→ Extract:
Try the following line in terminal for an explanation of flags and inputs.

% python -m SNAP.AutoSEx -h

Example usage:

% python -m SNAP.AutoSEX srcfile_name

% python -m SNAP.AutoSEX srcfile_name --config_name myconfig.sex --xml_out --check_out OBJECTS


MatchPhot.py :

Operates on the output of SExtractor (Emmanuel Bertin) which takes in a fits image and compiles catalog file with fluxes of objects detected in the image. MatchPhot uses a list reference stars in the same field of view from AAVSO's APASS-DR9 catalog and extracts a photometric solution mapping SExtractor fluxes to their apparent magnitudes by matching bright reference stars from SExtractor catalog to their counterpart in APASS-DR9 catalog.

Try the following line in terminal for an explanation of flags and inputs.

% python -m SNAP.MatchPhot -h

Example usage:

*% python -m SNAP.MatchPhot SExtractor_catname band -ref AAVSO_catname


Vizier.py :

Contains functions for querying/parsing vizier catalogs and currently supports USNO-B1, AAVSO-APASS-DR9.


Astrometry.py :

Contains functions for computing astrometric quantities, like angles and lunar position.


Catalog.py :

Contains functions for parsing various differential photometric reference star catalogs. Can automatically query aavso for a catalog, given catalog name will be name of saved file. Can also use a custom catalog given in "diff" format with columns ID,RA,DEC,B,Berr,V,Verr,i,ierr with 'NA' string denoting missing values.

→ Stated task A:
Can you repeat the SNAP notes word for word from "Operates on the" to "in APASS-DR9 catalog."?

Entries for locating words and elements
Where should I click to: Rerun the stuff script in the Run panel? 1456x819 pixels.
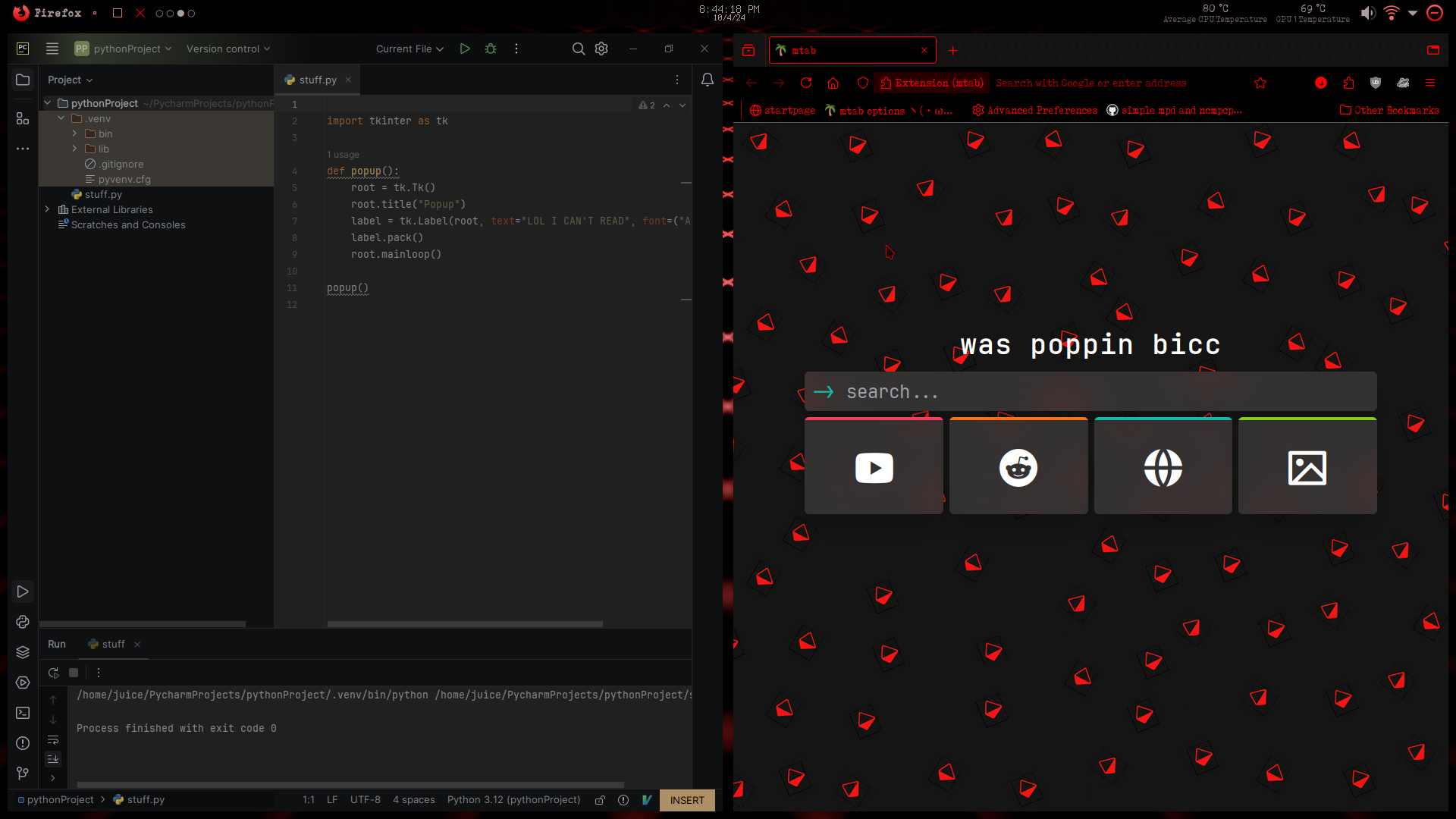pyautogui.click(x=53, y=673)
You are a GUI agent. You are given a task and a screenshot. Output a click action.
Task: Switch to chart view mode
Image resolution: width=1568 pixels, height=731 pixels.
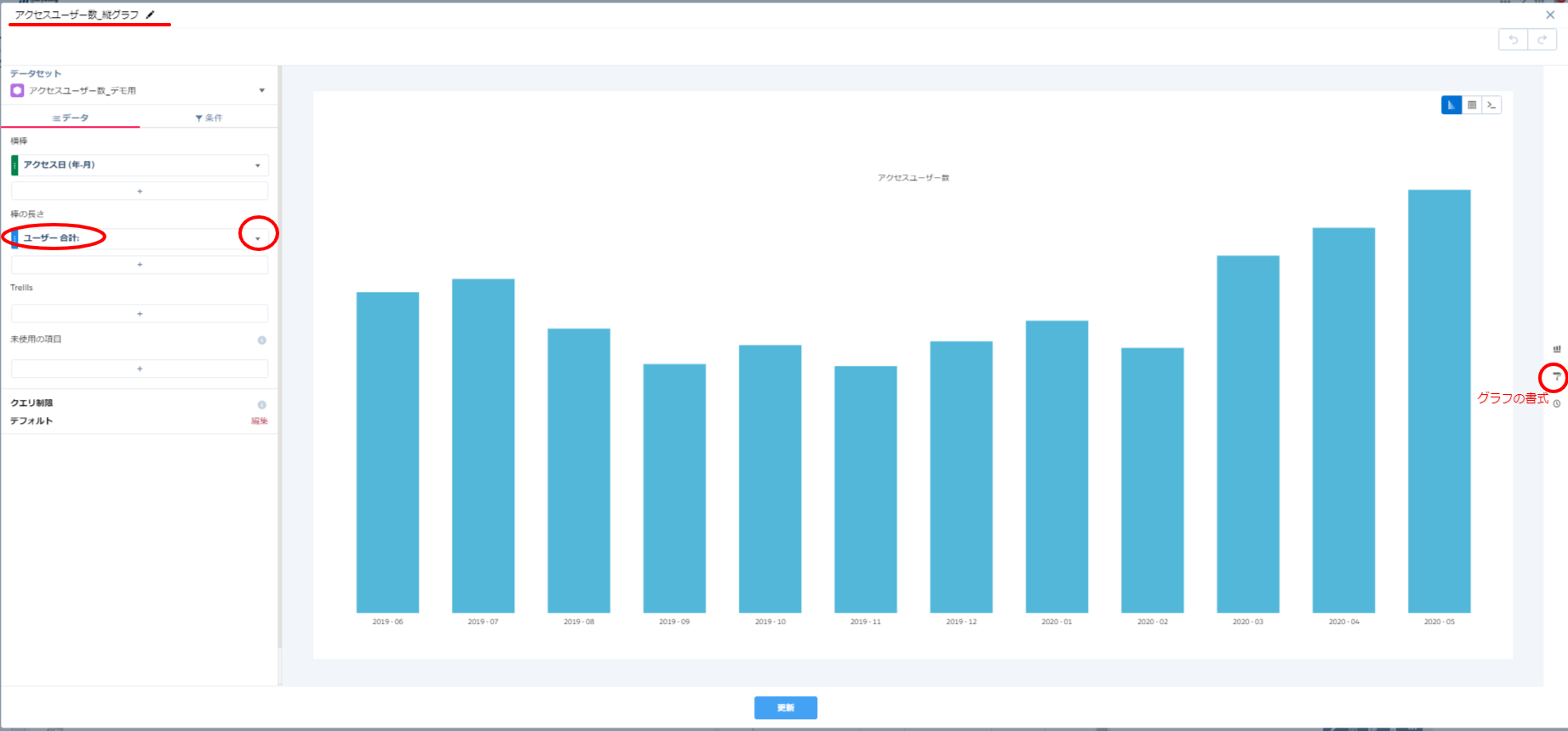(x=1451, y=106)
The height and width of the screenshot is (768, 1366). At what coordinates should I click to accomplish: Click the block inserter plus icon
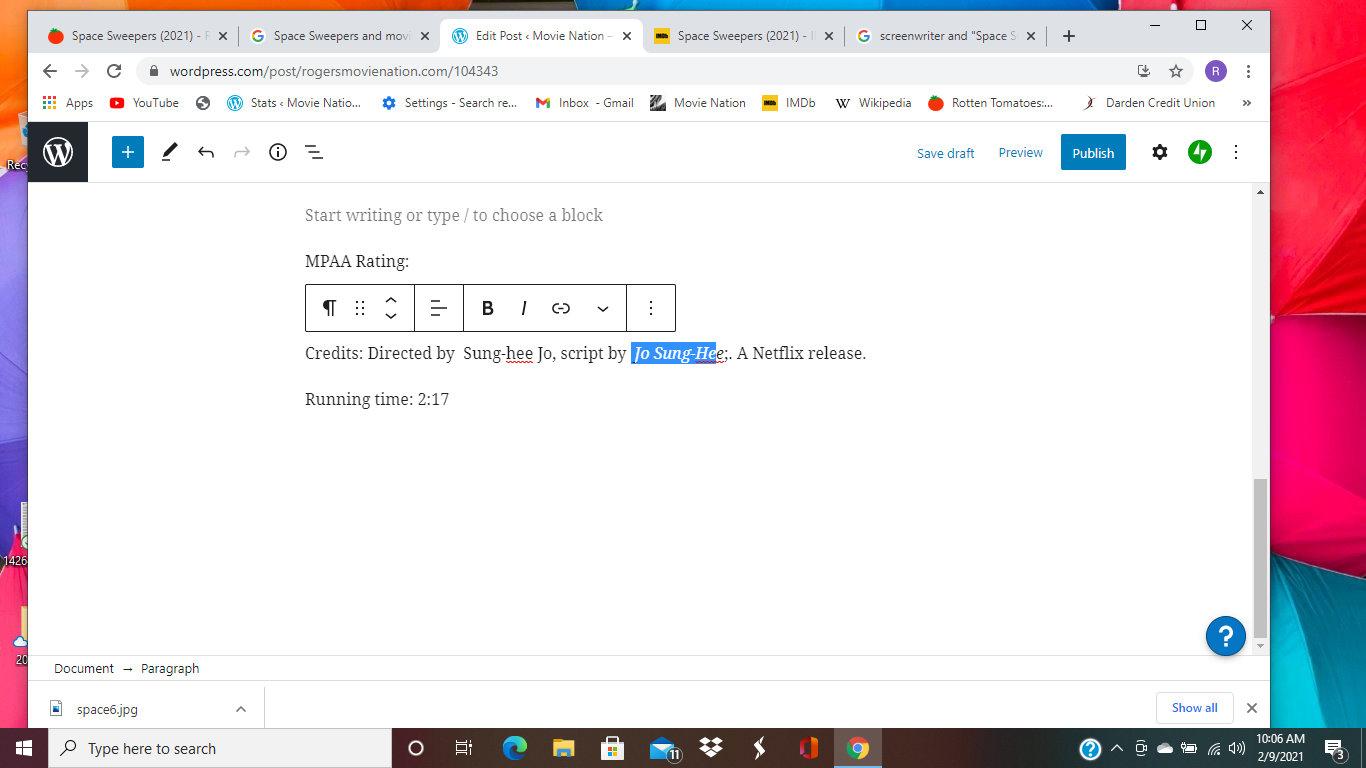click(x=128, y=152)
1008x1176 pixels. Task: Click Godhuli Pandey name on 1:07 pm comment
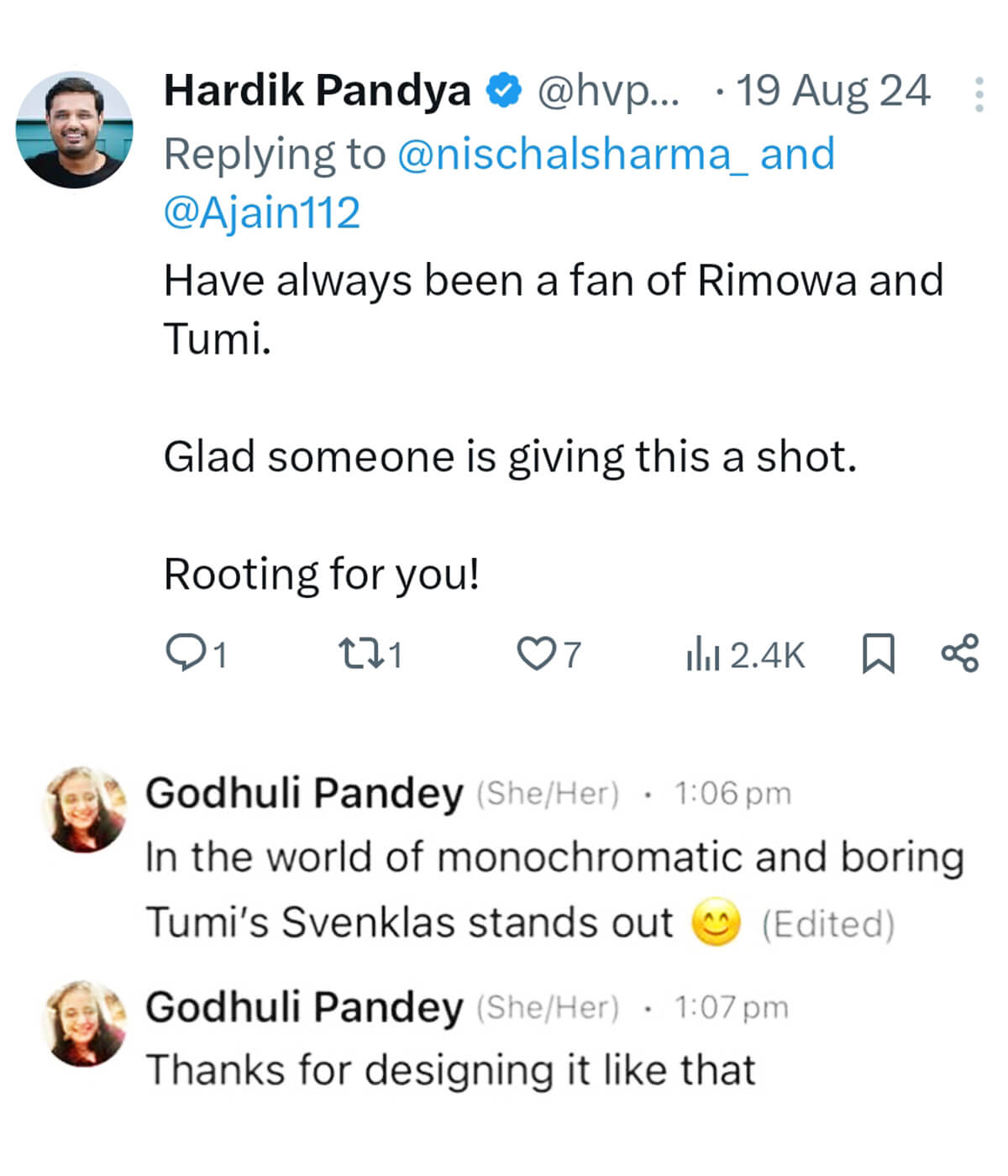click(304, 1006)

---

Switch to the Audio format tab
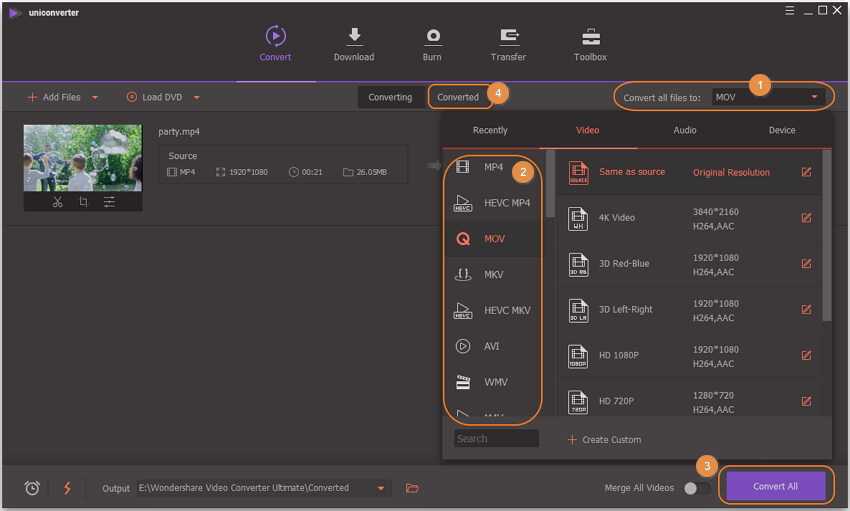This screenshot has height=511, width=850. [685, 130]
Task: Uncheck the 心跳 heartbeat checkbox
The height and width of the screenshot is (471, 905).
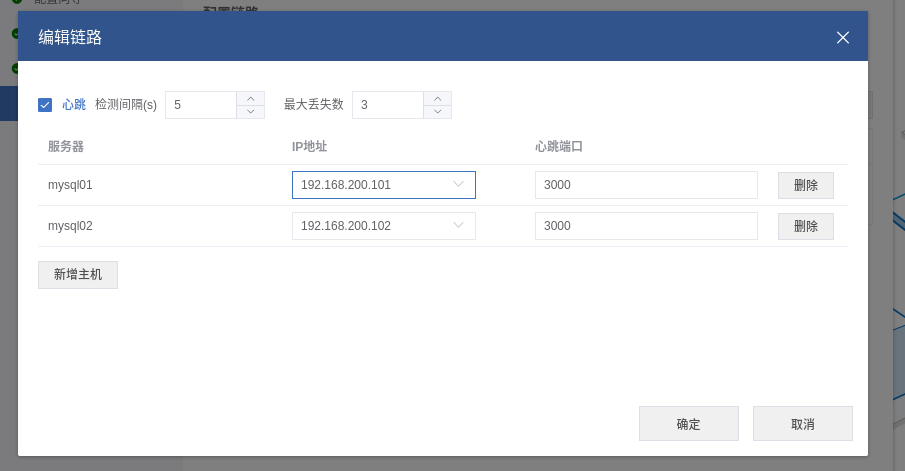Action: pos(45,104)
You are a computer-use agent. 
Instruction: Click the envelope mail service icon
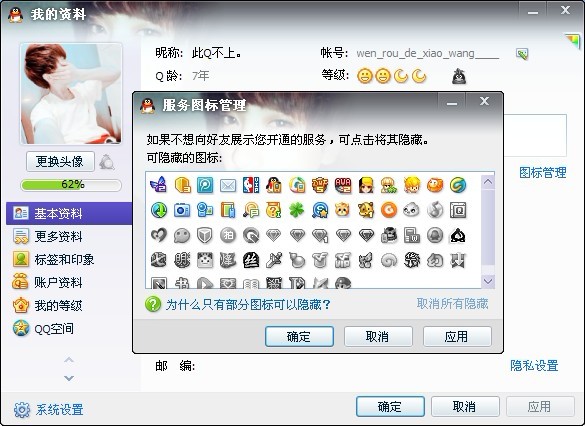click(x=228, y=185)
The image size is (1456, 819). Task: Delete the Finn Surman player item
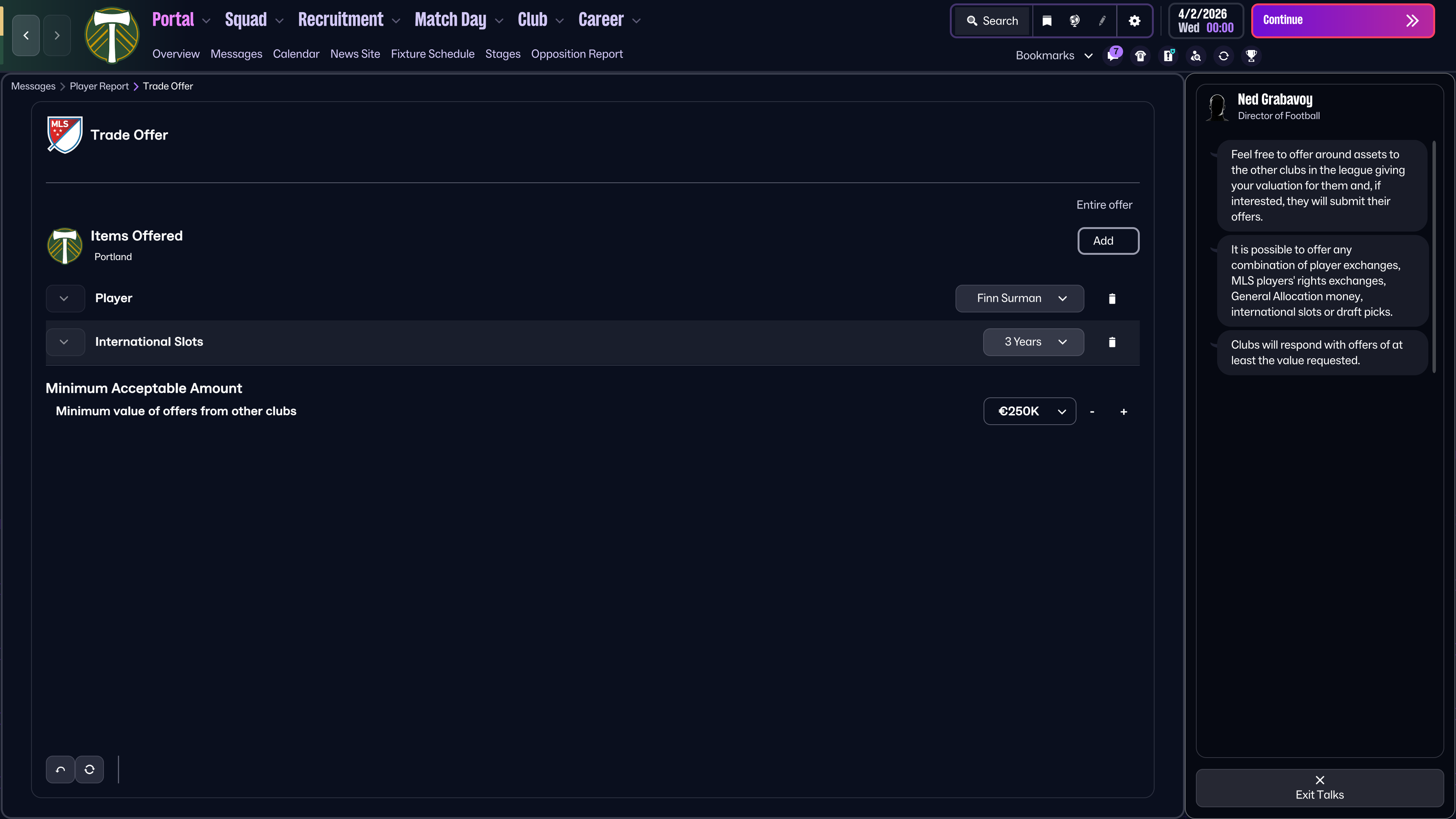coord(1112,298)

→ Stated task B:
Could you substitute "squad" for "player" in the records from the line with "You are a computer-use agent." to the line with "coord(1112,298)", then give only those lines again, without the pictures?

→ Task answer A:
Operates on the output of SExtractor (Emmanuel Bertin) which takes in a fits image and compiles catalog file with fluxes of objects detected in the image. MatchPhot uses a list reference stars in the same field of view from AAVSO's APASS-DR9 catalog and extracts a photometric solution mapping SExtractor fluxes to their apparent magnitudes by matching bright reference stars from SExtractor catalog to their counterpart in APASS-DR9 catalog.

→ Task answer B:
You are a computer-use agent. 
Instruction: Click the envelope mail service icon
click(x=228, y=185)
The image size is (1456, 819). Task: Delete the Finn Surman squad item
coord(1112,298)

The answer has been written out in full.